04/08/24
04/08/31
■ 緑膿菌のコロニーの色が変化した
【質問】
 はじめまして。TSAの斜面培地で緑膿菌を保存しているのですが, モルトン栓からゴム栓に変えたらコロニーの色が緑から無色〜白になってしまいました。これは緑膿菌が好気性であることと関係あるのでしょうか??? また, 白色になったコロニーの増殖能力やプロテアーゼやエラスターゼの活性は低下するのでしょうか??? 教えてください。

【回答】
 結論から言いますと関係があります。P. aeruginosaは好気性菌で臨床材料より検出される菌株の多くは, pyoverdin (青色色素) と水溶性のphenazineが一緒に産性された時に明るい緑色 (pyocyanin) として確認されます。菌株によってはpyorubrin (赤色), pyomelanin(茶色)の水溶性色素も産性されます。しかし, これらの色素は嫌気環境では産生されませんので, 今回はモルトン栓 (通気性) からゴム栓に替えたことで, 菌の分裂増殖によって試験管内の酸素が消費され, 嫌気環境に近い状態になって色素産生には適さない環境になったためと考えられます。色素非産性の菌株を好気環境で再培養すれば, 色素産性すると思います。確認して下さい。細菌の色素欠損は遺伝型 (genotype) の変異によっても起ります。しかしgenotypeの変異があっても表現型 (phenotype) に必ず変化が現れるとは限らず, 変化が現れたり, 現れなかったりします。色素産生能の変化はgenotypeの変異なしに環境因子 (今回の事例も入ると思います) によっても起ります。臨床細菌検査でよく経験することではSerratia marcescensでの色素産生があります。S. marcescensは通常, 室温 (25_27℃) で色素を産性しますが, それ以上の温度では色素産生をしません。これは色素産生の遺伝子をもつものの, この遺伝子はある温度でのみ発現されるからです。このことから, 今回の色調変化は環境因子によるもので, 遺伝子変化ではないと考えられるため, 増殖能力, プロテアーゼ, エラスターゼの産生能には影響しないと思います。

 今回はTryptic Soy Agar (TSA培地) での色素変化で, 色素確認試験の質問ではありませんが, P. aeruginosaの色素産生能は使用する培地の種類によって色素産生能が異なりますので関連して記載します。P. aeruginosaの色素産生能はペプトンに左右されます。Pyoverdinの産生増強にはBacto peptone (Difco), pyocyaninの産生増強にはProteose peptone No 3 (Difco)で色素産生が増強されます。

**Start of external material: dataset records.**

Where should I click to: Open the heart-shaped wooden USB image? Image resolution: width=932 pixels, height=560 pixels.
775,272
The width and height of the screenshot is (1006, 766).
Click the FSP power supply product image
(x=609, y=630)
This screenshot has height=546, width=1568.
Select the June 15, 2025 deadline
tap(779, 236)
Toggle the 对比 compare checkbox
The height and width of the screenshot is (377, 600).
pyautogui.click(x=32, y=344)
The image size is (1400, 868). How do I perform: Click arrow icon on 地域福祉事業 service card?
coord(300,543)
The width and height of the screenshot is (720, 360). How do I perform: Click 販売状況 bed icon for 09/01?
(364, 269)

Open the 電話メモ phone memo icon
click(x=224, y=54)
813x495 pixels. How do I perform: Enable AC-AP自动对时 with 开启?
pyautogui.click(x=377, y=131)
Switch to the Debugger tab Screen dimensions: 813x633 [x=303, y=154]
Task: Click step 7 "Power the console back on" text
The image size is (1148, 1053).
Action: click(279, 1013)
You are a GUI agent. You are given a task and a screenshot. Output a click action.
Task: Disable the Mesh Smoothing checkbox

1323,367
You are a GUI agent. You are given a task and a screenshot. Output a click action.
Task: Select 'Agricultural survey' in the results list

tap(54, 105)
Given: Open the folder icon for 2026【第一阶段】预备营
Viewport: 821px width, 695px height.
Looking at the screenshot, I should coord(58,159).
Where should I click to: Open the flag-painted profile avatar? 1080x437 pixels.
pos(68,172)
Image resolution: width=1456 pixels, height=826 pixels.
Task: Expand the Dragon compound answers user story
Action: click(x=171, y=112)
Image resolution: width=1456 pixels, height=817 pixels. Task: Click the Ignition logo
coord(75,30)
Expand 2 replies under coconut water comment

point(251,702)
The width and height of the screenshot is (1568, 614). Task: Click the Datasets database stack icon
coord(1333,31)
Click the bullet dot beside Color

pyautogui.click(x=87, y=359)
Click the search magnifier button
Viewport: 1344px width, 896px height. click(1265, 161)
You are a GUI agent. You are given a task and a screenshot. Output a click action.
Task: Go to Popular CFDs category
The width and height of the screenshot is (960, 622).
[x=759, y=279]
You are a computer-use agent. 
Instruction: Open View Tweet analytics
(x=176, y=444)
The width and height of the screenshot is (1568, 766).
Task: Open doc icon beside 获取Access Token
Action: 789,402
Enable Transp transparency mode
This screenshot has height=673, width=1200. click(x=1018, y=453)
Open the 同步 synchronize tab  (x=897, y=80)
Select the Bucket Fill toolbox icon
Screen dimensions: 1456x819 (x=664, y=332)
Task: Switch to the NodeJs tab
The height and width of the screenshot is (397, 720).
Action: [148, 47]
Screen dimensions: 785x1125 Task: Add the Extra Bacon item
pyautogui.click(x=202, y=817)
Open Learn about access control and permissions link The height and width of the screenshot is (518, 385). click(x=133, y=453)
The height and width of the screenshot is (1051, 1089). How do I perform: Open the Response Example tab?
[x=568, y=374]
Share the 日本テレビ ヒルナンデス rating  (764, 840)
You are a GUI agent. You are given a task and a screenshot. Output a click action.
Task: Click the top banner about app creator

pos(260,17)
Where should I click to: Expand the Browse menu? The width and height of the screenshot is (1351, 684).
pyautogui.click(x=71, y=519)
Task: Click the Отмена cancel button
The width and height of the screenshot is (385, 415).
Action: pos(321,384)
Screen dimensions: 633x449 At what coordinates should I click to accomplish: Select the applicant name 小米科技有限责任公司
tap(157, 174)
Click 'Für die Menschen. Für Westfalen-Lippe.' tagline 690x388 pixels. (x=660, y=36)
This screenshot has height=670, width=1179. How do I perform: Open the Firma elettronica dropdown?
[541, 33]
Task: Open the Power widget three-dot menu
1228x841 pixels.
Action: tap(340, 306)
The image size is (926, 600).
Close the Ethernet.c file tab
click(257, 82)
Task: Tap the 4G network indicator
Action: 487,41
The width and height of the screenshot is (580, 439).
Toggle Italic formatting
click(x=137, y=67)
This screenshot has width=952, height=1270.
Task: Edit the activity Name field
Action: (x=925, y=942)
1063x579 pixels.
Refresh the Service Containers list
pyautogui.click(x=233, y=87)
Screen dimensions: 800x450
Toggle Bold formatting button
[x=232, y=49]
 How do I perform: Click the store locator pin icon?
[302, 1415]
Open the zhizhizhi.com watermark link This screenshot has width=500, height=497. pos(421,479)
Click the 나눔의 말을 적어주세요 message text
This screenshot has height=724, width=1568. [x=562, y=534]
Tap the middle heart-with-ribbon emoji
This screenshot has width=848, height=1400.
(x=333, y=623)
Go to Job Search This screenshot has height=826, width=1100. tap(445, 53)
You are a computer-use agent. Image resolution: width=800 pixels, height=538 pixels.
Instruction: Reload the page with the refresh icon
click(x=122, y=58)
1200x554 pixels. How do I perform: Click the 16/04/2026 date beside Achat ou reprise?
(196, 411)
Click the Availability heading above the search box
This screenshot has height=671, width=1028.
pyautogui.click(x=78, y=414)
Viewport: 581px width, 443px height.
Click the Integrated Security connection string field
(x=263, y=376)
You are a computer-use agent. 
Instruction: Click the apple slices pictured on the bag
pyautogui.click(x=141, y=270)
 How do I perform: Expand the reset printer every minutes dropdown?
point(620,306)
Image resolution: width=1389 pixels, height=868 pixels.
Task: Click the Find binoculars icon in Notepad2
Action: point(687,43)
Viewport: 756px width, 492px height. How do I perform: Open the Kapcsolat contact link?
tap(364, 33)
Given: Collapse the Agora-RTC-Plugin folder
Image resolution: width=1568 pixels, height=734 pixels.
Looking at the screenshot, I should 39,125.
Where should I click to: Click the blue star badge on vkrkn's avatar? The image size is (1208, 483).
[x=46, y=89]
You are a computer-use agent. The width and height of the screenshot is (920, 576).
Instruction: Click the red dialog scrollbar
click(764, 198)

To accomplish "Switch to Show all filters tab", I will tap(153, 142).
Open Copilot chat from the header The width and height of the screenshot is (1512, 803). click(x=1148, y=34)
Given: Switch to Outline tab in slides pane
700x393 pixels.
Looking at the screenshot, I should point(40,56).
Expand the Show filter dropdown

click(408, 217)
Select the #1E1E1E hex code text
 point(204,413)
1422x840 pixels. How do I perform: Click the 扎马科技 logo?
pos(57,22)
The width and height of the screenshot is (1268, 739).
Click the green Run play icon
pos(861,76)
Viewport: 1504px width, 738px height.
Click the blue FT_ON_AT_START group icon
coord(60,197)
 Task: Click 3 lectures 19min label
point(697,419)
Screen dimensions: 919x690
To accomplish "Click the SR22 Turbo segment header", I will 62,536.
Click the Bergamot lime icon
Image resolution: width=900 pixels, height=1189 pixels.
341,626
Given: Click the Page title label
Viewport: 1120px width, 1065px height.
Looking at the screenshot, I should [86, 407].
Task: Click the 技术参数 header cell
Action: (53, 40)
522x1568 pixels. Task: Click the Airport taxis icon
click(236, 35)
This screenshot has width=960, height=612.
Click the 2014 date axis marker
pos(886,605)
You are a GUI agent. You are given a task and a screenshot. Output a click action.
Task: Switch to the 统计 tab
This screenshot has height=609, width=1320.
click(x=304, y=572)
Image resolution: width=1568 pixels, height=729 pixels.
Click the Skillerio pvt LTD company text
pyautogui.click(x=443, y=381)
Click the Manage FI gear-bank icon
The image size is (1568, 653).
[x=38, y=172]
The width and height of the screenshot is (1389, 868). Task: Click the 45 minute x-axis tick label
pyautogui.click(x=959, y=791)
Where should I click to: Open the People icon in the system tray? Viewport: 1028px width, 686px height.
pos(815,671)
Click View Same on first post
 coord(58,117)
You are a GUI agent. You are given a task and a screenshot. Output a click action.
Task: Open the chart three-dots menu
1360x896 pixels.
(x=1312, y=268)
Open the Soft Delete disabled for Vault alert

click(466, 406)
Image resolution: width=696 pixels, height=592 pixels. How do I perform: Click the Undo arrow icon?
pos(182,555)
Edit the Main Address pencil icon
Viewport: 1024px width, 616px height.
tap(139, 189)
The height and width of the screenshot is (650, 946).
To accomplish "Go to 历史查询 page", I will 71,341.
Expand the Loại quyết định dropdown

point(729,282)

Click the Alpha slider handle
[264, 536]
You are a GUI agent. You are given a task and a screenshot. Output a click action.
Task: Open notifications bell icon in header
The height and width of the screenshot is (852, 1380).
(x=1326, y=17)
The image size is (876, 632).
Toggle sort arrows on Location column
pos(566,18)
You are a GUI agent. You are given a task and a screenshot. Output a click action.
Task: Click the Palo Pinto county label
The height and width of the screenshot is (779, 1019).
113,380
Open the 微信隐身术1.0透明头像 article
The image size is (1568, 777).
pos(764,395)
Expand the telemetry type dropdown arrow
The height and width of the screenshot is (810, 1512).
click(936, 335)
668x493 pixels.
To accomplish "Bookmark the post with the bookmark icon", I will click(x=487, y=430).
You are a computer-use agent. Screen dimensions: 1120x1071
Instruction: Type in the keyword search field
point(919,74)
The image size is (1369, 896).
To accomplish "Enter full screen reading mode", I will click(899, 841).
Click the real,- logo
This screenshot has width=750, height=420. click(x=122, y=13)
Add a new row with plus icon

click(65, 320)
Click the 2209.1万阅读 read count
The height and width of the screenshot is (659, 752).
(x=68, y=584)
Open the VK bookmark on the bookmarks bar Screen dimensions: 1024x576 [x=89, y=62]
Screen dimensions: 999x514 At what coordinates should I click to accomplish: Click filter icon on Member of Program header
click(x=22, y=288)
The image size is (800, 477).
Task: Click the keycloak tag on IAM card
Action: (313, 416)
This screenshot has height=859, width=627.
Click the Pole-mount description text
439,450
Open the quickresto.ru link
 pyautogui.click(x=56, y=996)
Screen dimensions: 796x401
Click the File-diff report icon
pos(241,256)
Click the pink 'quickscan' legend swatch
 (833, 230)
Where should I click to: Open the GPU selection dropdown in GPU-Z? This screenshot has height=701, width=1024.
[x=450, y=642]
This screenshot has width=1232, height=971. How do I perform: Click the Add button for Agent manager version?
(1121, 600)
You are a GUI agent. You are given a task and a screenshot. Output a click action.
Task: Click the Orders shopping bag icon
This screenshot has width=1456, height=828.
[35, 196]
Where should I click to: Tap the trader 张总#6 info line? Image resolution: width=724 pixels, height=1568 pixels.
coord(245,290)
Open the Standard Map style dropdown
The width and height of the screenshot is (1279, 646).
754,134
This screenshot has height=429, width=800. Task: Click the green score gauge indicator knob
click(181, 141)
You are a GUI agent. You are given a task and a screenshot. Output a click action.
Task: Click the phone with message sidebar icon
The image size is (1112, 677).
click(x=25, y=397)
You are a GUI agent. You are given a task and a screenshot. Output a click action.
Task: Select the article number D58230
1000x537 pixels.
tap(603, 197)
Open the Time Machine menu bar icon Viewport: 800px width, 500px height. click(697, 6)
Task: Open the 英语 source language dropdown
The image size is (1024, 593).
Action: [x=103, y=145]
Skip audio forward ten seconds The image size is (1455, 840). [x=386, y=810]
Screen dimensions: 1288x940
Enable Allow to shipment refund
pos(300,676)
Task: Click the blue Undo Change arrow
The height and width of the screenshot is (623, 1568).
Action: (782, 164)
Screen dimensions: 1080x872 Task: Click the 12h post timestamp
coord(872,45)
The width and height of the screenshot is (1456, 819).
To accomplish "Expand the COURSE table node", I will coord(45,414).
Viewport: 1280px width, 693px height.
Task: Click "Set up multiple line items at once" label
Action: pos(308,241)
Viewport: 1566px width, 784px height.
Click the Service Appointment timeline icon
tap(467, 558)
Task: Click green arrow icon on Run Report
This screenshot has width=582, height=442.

 最後にこれも直接質問とは関係ありませんが, TSA培地の斜面で菌株を保存していると記載されておりますが, TSA培地は比較的, 高栄養培地です。微生物は限られた栄養環境では代謝速度 (増殖速度) を調整して適応します。低栄養培地では代謝と発育速度は遅延しますが, 増殖は可能です。菌増殖は培地環境の条件が良好であれば, それだけ早くなります。つまり増殖が早いと, それに伴って死滅する速度も早いことになります。ですから長期に保存する目的であればTSA培地で保存するのは不向きです。斜面培地で保存する方法も乾燥が早いため, 不向きです。P. aeruginosaは環境細菌で, 栄養要求性も少ないため, 出来るだけ低栄養培地の高層半流動培地に穿刺し, 乾燥を防いで保存すれば室温でも長期に保存可能です (P. aeruginosaは滅菌蒸留水に浮遊させるだけでも充分保存できます)。

(琉球大学・仲宗根 勇)


【質問者からのお礼】
 緑膿菌の培養条件について詳細にお答えいただき, どうもありがとうございました。貴重なアドバイスを今後の実験に役立てていこうと思います。それでは失礼します。